OBJETIVO DECLARADO -
Reproduza sem alterações as linhas abaixo, começando pela que contém "The width and" e seguindo até a última, ambas incluídas. Deixe as imagens de fora da resposta.

Registros sobre a localização de elementos em telas -
■ ■ ■

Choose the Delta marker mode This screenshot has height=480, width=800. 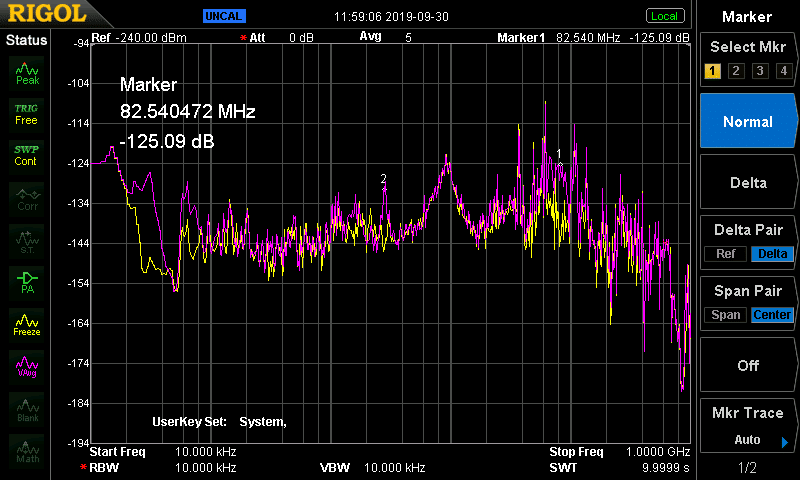click(747, 183)
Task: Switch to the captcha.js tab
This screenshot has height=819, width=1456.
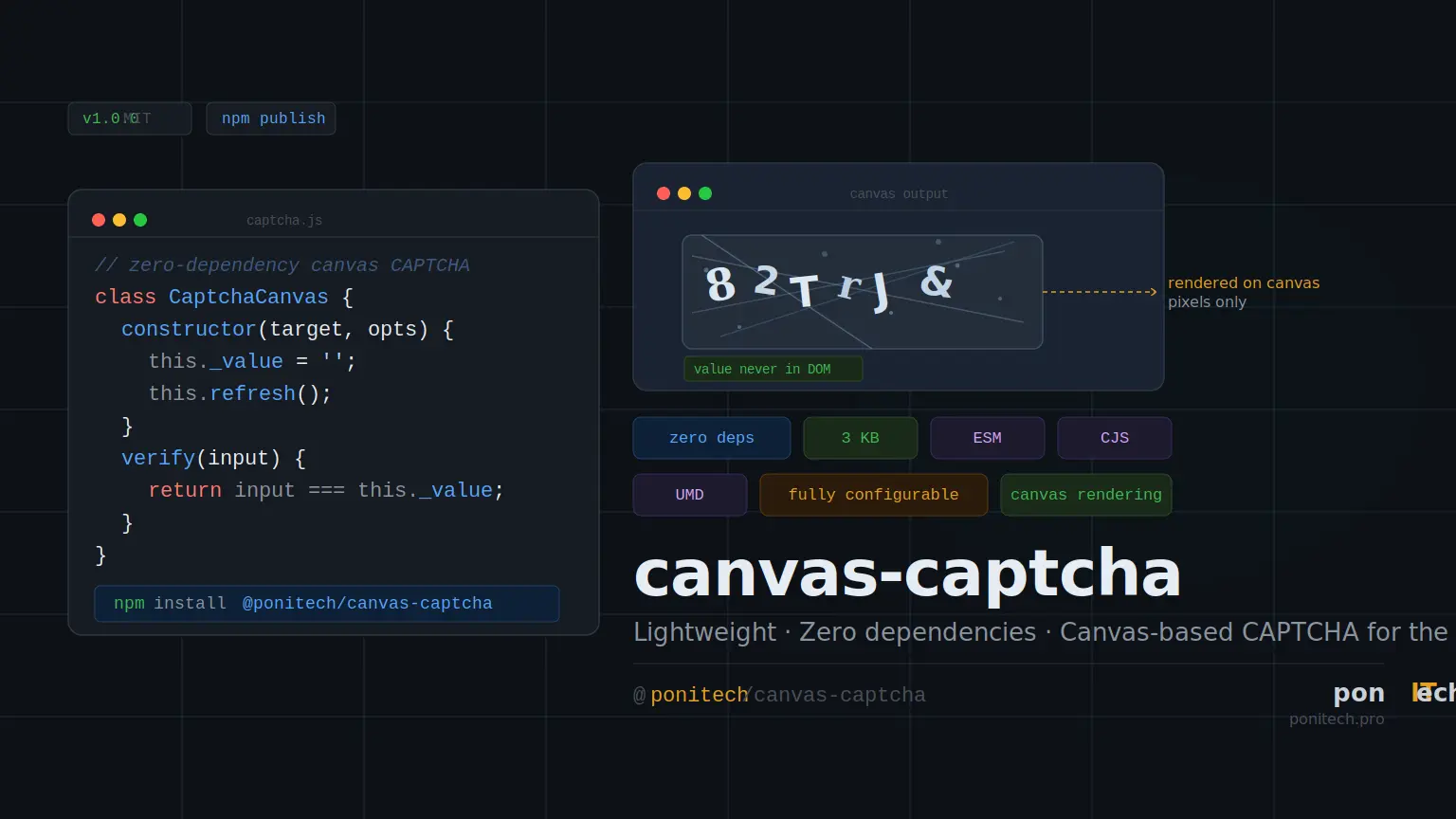Action: point(283,220)
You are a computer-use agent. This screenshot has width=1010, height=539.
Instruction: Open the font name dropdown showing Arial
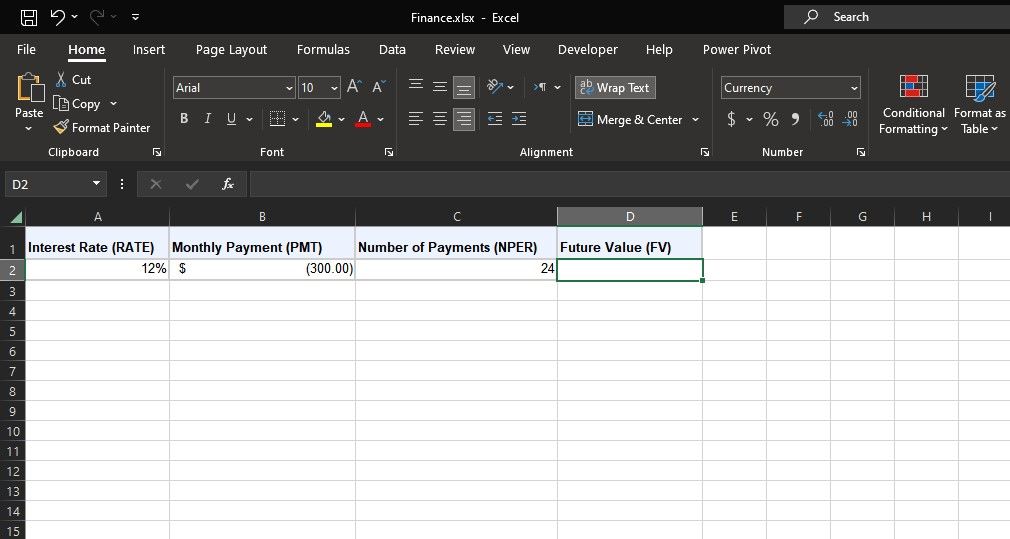(x=289, y=88)
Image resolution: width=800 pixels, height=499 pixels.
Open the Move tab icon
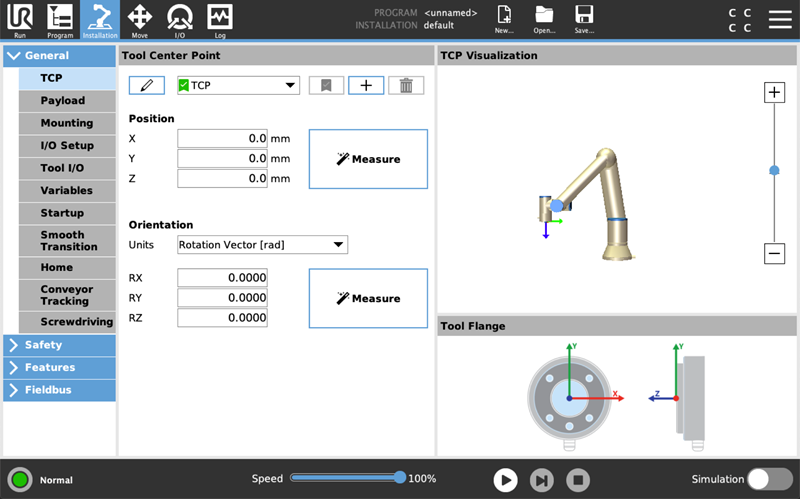[139, 19]
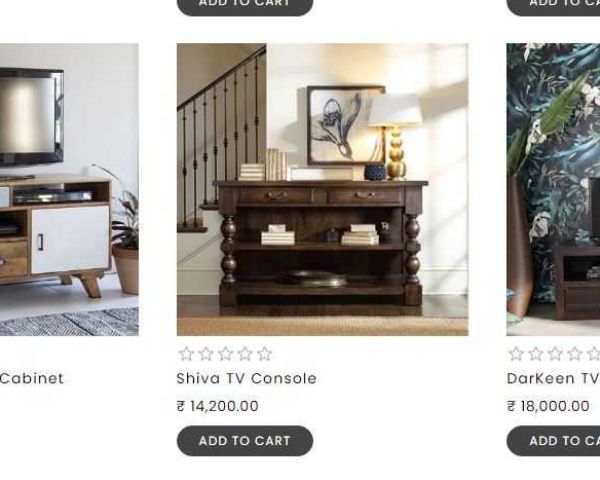Click fourth rating star for DarKeen TV product
Image resolution: width=600 pixels, height=480 pixels.
point(575,354)
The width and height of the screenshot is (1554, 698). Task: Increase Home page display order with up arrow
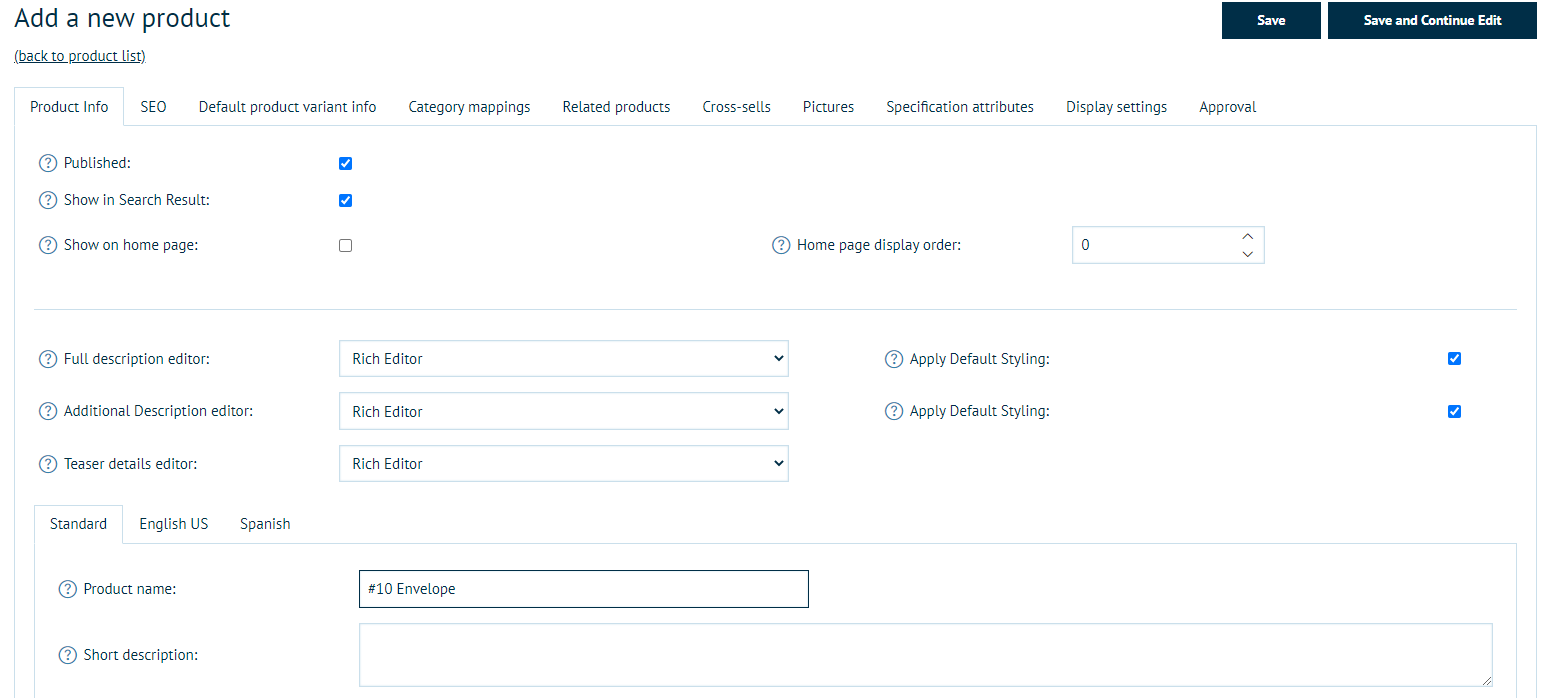[1247, 237]
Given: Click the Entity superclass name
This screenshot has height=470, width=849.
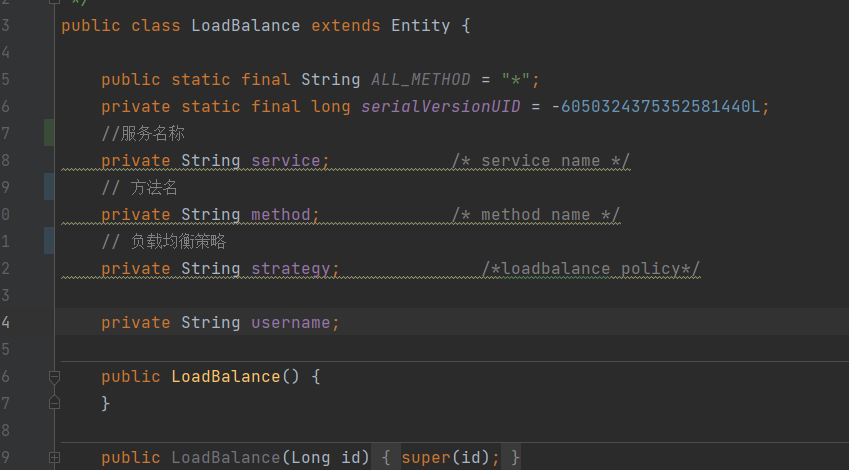Looking at the screenshot, I should (x=420, y=25).
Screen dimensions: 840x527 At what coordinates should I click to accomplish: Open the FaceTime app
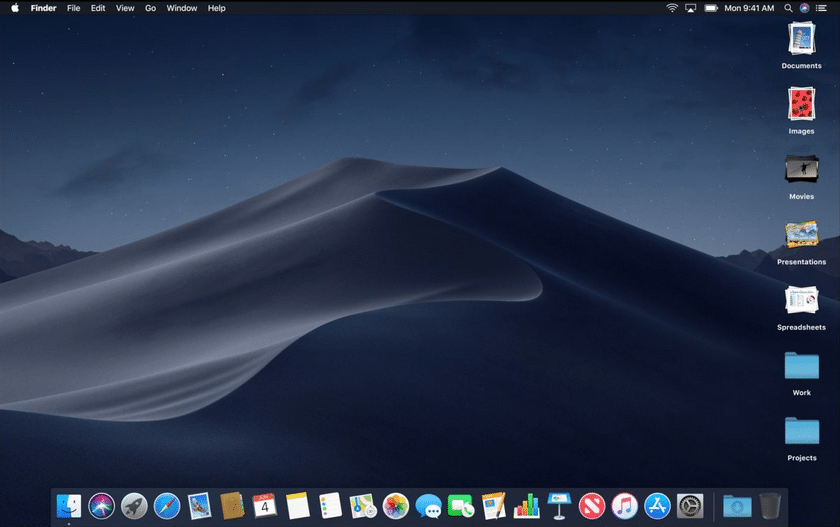pyautogui.click(x=461, y=506)
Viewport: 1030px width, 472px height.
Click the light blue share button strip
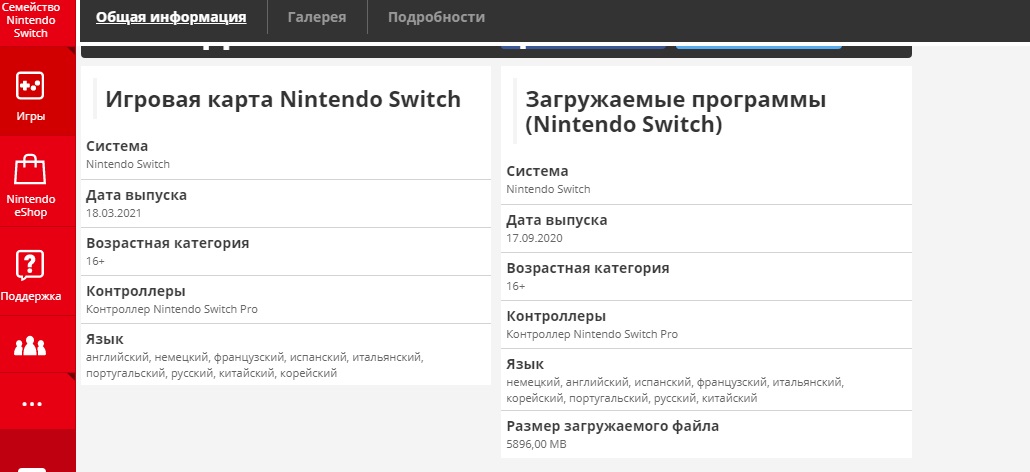coord(758,46)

■ ■ ■

RESULTADO DO EXERCÍCIO -
The width and height of the screenshot is (1554, 698). Task: Increase Home page display order with up arrow
[1247, 237]
Given: Click the Entity superclass name
This screenshot has height=470, width=849.
Looking at the screenshot, I should (x=420, y=25).
Screen dimensions: 840x527 At what coordinates should I click to accomplish: Open the FaceTime app
pyautogui.click(x=461, y=506)
Viewport: 1030px width, 472px height.
Click the light blue share button strip
coord(758,46)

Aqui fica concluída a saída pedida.